— Excerpted text —
———

Supreme Court Costs Decision Prebble Vs Huata

PREBBLE And Ors V HUATA SC SC CIV 9/2004 [19 April 2005]



First Appellant


Second Appellant

AND RODNEY HIDE Third Appellant


Fourth Appellant



Court: Elias CJ, Gault, Keith, Blanchard and Tipping JJ Counsel: J E Hodder and B A Davies for Appellants P J K Spring and A J Lloyd for Respondent Judgment: 19 April 2005

Judgment On Costs Reasons

(Given by Elias CJ)

[1] Rule 44 of the Supreme Court Rules permits the Court to make “any orders that seem just concerning the whole or any part of the costs and disbursements of a civil appeal or an application to bring such an appeal”. In the Court’s judgment of 18 November 2004 it was held that the appellants, having been successful in the appeal, were entitled to costs. Counsel were invited to file memoranda as to quantum and disbursements.

That course was adopted by the Court since the case was the first substantive one to be determined by it and provided an opportunity for it to consider the general approach it should adopt to costs. For the future, it will usually be unnecessary for parties to make submissions on general approach unless the general approach outlined here is inappropriate in the circumstances of the particular appeal.

Costs will generally follow the event

[2] As invited, counsel have filed memoranda setting out their contentions as to the approach the Court should take in settling an award of costs. Counsel for the respondent has also submitted that no award of costs should be made. That submission is made on the basis that any private interest of the respondent in the outcome of the litigation was outweighed by the public interest in having public law issues of general importance raised by the case determined by the court of final appeal. Counsel relied on s 3 of the Supreme Court Act 2003 which provides that a purpose of the Act is to improve access to justice.

We were also referred to New Zealand Maori Council v Attorney-General1 where the Privy Council declined to award costs to the successful respondent. The Judicial Committee considered that the appellants in that case were acting to protect “part of the heritage of New Zealand” without any motive of personal gain. In addition, the different views expressed in the Court of Appeal meant that “an undesirable lack of clarity inevitably existed in an important area of the law which it was important that

Their Lordships examine”. In those circumstances the Judicial Committee considered it just that there should be no order as to costs.2 It is argued on behalf of the respondent that it is consistent with the principle discussed in the New Zealand Maori Council case and with the purpose of the Act in securing better access to justice that litigants who act responsibly in litigation of general public interest and importance should not be deterred by the prospect of costs orders if the result is adverse to them.

1 [1994] 1 NZLR 513.

2 At 525-6.

———

— Recorded information —
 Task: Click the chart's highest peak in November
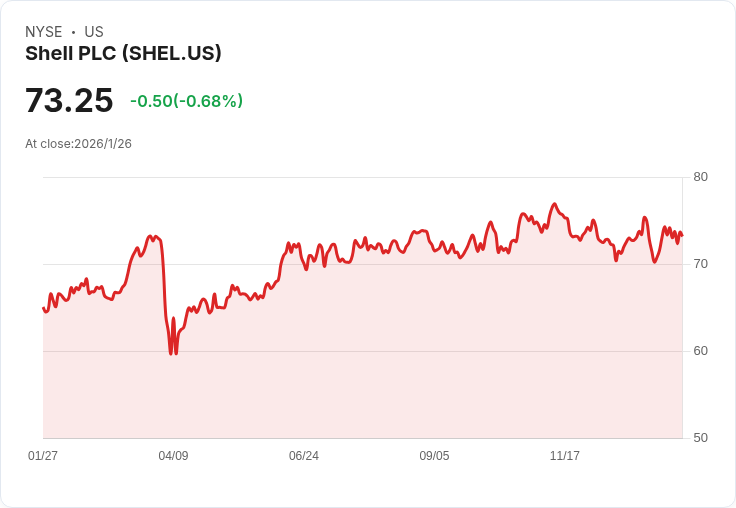(x=554, y=204)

———

— Task details —
Decide whether each statement agrees with the Supreme Court costs judgment, answering yes or no and quoting the words of the judgment that settle it. (a) The appellants were held entitled to costs in the Court’s judgment of 18 November 2004. (b) In New Zealand Maori Council v Attorney-General, the Privy Council awarded costs to the successful respondent. (c) Counsel for the respondent relied on section 3 of the Supreme Court Act 2003.

— The response —
(a) Yes: "In the Court’s judgment of 18 November 2004 it was held that the appellants, having been successful in the appeal, were entitled to costs."
(b) No: "the Privy Council declined to award costs to the successful respondent."
(c) Yes: "Counsel relied on s 3 of the Supreme Court Act 2003."